- [Exercise requirements]
a) According to the passage on coal power and carbon capture, what is the average efficiency of coal power stations?
b) Write the next part of the passage on coal power and carbon capture, picking up after its last sentence.

- [Provided text]

···

Additionally, costs remain extremely high for CCS, although these can be expected to reduce if it is adopted as standard. Uncertainty, though, remains the order of the day; "One of the plants we are building is CCS ready, although to be quite frank, no one really knows what that is at the moment," says Steve Lennon, managing director of South Africa's Eskom, reassuringly.

'CCS ready' is rather a modest claim - just as the author of this piece is both Pulitzer prize ready, as well as winning lottery ticket ready - but, positive thinking aside, it is not clear what effect this is likely to have on my chances of getting either of those things now, or indeed, ever.

More optimistically, assuming it does work, current estimates suggest CCS power would cost in the region of 50% above the current market price for coal generated electricity - putting it on a par with wind.

One of the main ways in which the impact of coal can be mitigated is via increased efficiency. The average efficiency of coal power stations is around 31%, which means there is a vast potential to both reduce coal consumption and carbon emissions. To that end, China and the EU have entered into an agreement with the aim of building a near-zero-carbon-emissions coal-fired power station by 2020.

···

- [Source data]
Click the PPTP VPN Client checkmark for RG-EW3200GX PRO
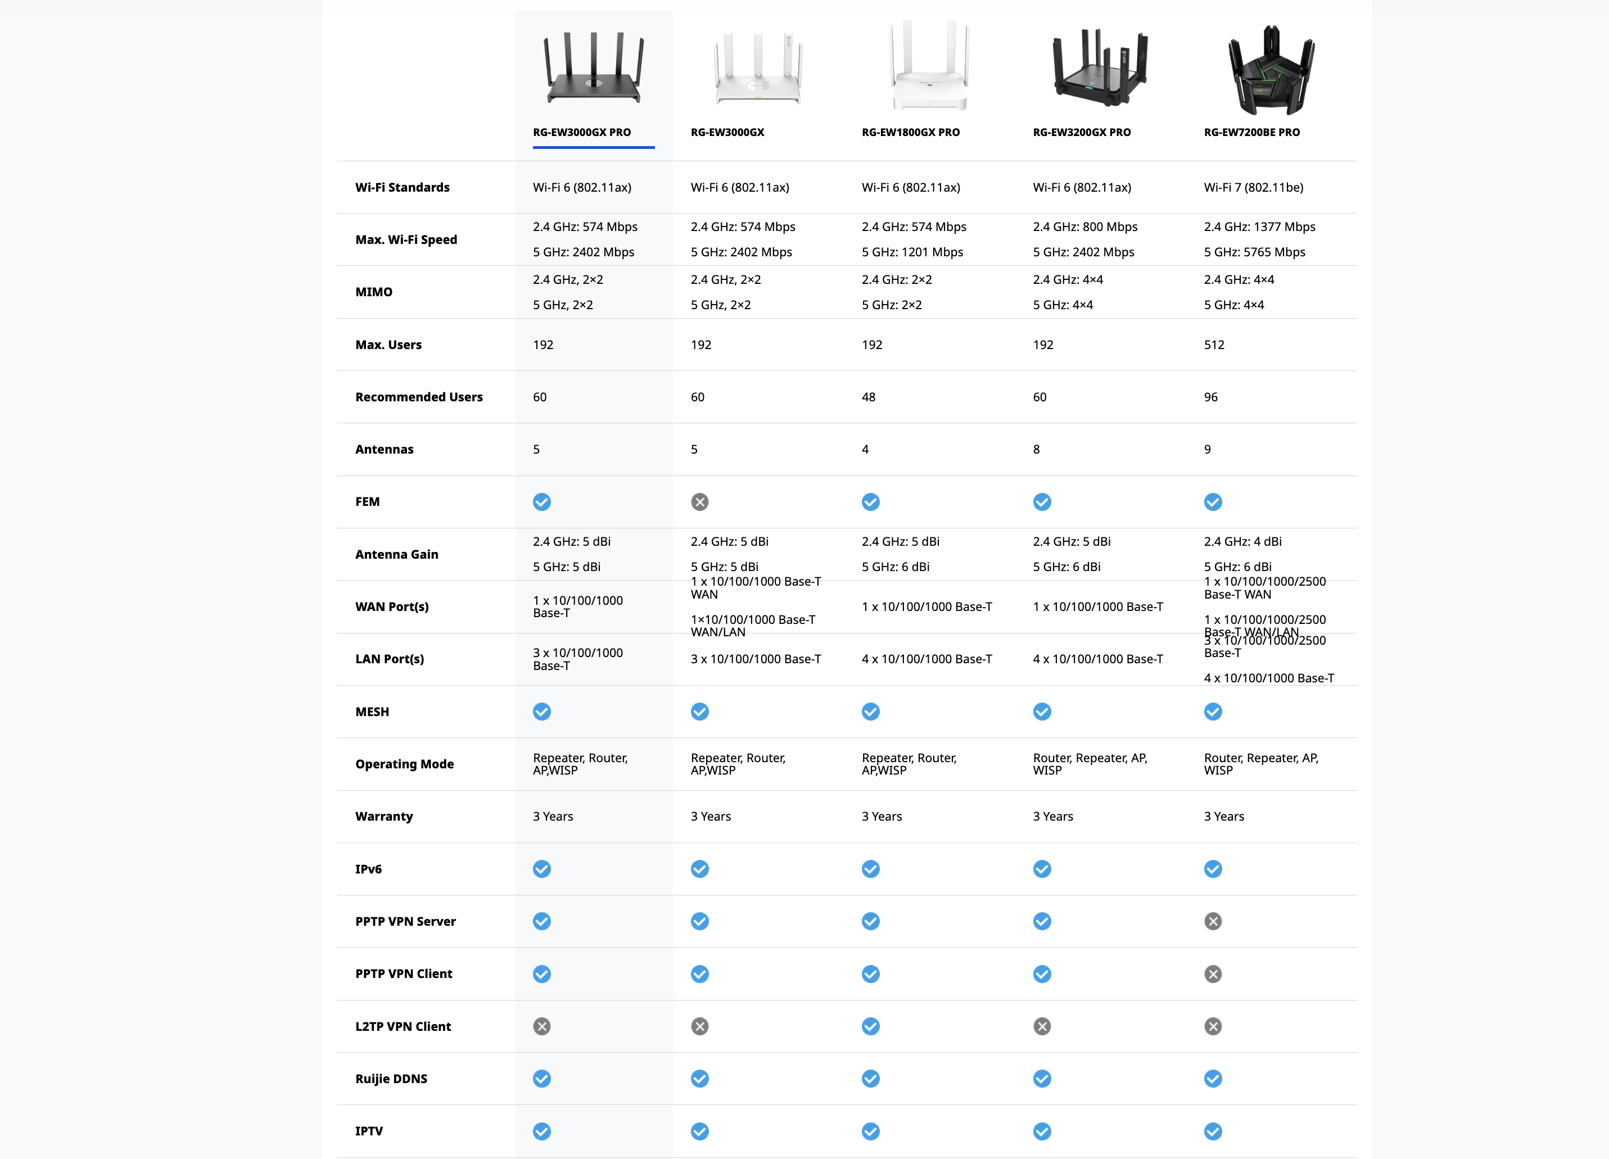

···

- [Written responses]
a) Around 31%.

b)
Germany's Energie-Fakten considers it feasible "to have 55% efficiency available for the necessary replacement and addition of coal-fired power capacity". Paul Maeder, general partner at Highland Capital, and an expert on clean coal technology, commented whilst addressing the annual National Venture Capital Association meeting in Boston, US: "Increase the efficiency of coal by 1% and you replace all the power from solar by a factor of 30." Since currently both output levels and investment in renewable energy is negligible (compared to that of fossil fuels), the importance of such innovation cannot be discounted. Some progress has already been made. Compared to 1973, it now takes one third less energy to produce a unit of GDP in international Energy Agency (IEA) economies.

Given the IEA estimate that by 2030 coal will be the primary source of 29% of the world's energy, an increased proportion compared to today, it seems clear massive and growing coal consumption is here to stay - consumption that cannot or will not be substituted by gas, oil or renewables.

One could be forgiven for viewing CCS, and perhaps efficiency increases too, as mere window dressing to facilitate the inevitable expansion of coal usage. Most of the growth in coal is set to come from India and China, as well as a smaller proportion from Africa too.

Developed nations must take the lead in reducing their own levels of carbon emissions first, but let us hope that these technologies can deliver on their promise.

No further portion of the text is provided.